The data to calculate the historical VaR are the historical prices of the securities. Therefore, a larger time series (say 5 or 10 years) will result in higher simulated results and therefore will be more accurate than a 3-month time series.

The main disadvantage of the historical model to calculate the VaR is that it is assumed that the returns obtained in the past will be repeated in the future.

The VAR by historical simulation is one of the ways of calculating the VaR, always a little more laborious than the parametric VaR and less precise than the VaR by Monte Carlo simulation. It is about applying to the portfolio of financial assets, historical variations in the price of the securities to generate contrastable scenarios with the initial position (known as spot in English), generating different possible simulated results from which the VAR will be obtained.

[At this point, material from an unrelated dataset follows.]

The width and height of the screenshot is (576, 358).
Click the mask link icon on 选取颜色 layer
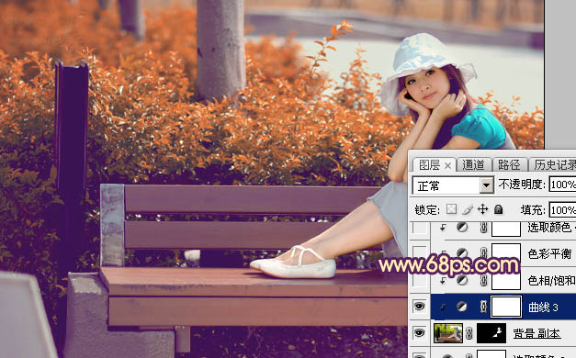pos(483,228)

## Example of historical VaR at 95% confidence

Although hundreds of data are usually used to calculate the VaR to simplify its understanding we will use only 40 data. Imagine an asset that had the following results over the past few years:

2015 | 2016 | 2017 | 2018 | |
---|---|---|---|---|

January | 2,00% | 3,06% | 0,00% | 8,15% |

February | 4,05% | -3,56% | -2,14% | -2,95% |

March | -2,85% | 7,81% | 4,69% | 1,69% |

April | 6,25% | 2,75% | 2,25% | -7,35% |

May | 3,00% | 1,13% | 1,88% | |

June | 2,50% | -8,75% | -5,25% | |

July | -7,00% | 4,81% | 1,09% | |

August | 1,45% | 15,81% | 9,49% | |

September | 12,65% | -10,19% | -6,11% | |

October | -8,15% | 3,88% | 2,33% | |

November | 3,10% | 3,13% | 1,88% | |

December | 2,50% | 5,25% | 1,88% |

If we want to calculate the VaR at 95% confidence, we must choose the 5% of worst results, which in this case are 2 (5% of 40 data). We then choose the second worst result of the entire period, which is -8.75%. If we assume that the investment in this asset is 1 million euros, the 5% VaR will be 87,500 euros, that is, there is a 5% probability of losing at least 87,500 euros and a 95% probability that this loss is less. Therefore, the company will have to take into account that five out of every 100 months will lose at least 87,500 euros, or that one out of every 20 months will lose at least 87,500 euros.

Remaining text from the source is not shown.